__Extracted data__:
•••

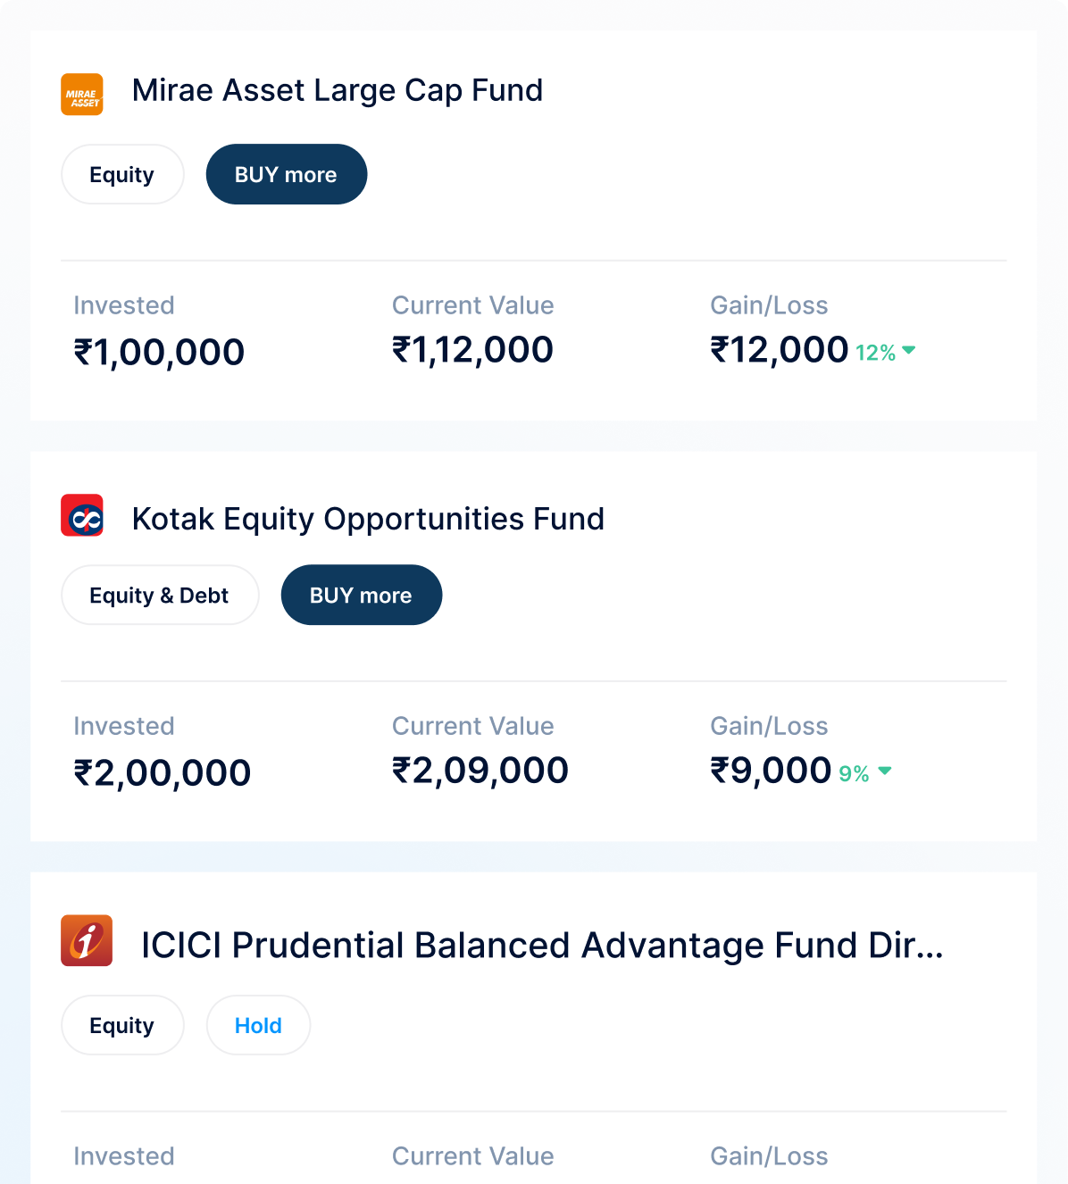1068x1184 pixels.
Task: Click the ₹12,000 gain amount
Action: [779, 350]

•••

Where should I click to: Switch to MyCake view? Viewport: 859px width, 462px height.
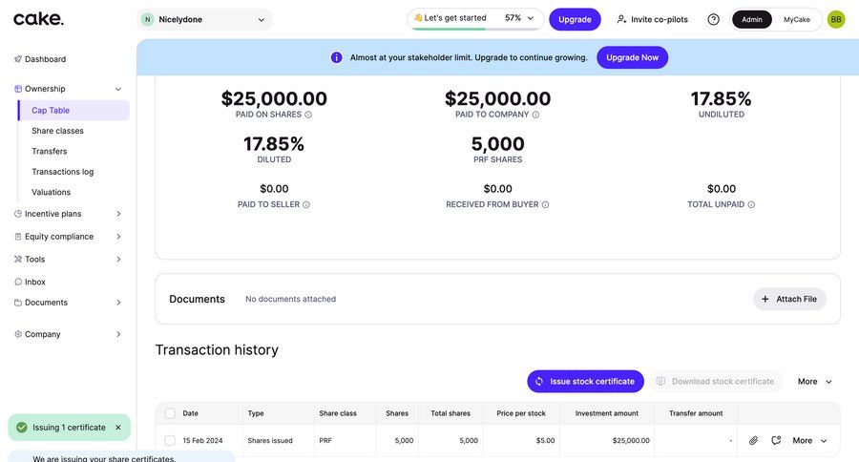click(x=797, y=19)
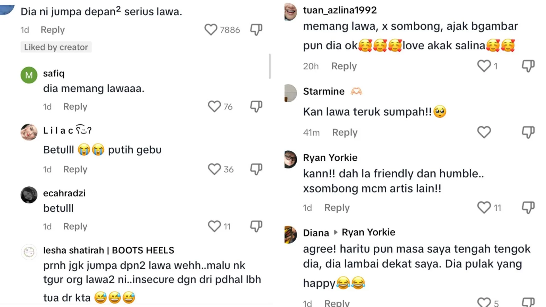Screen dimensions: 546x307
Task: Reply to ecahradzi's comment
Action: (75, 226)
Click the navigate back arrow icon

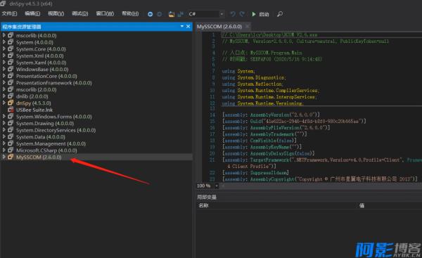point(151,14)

•••

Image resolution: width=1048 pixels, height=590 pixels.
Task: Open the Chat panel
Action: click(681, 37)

•••

__Written instruction__:
Could you update the data from the line with "1068x1184 pixels." to the line with "Action: [779, 350]" by replacing "gain" with "loss" and changing nothing else? Leave the pictures out of your answer.

__Result__:
1068x1184 pixels.
Task: Click the ₹12,000 loss amount
Action: [779, 350]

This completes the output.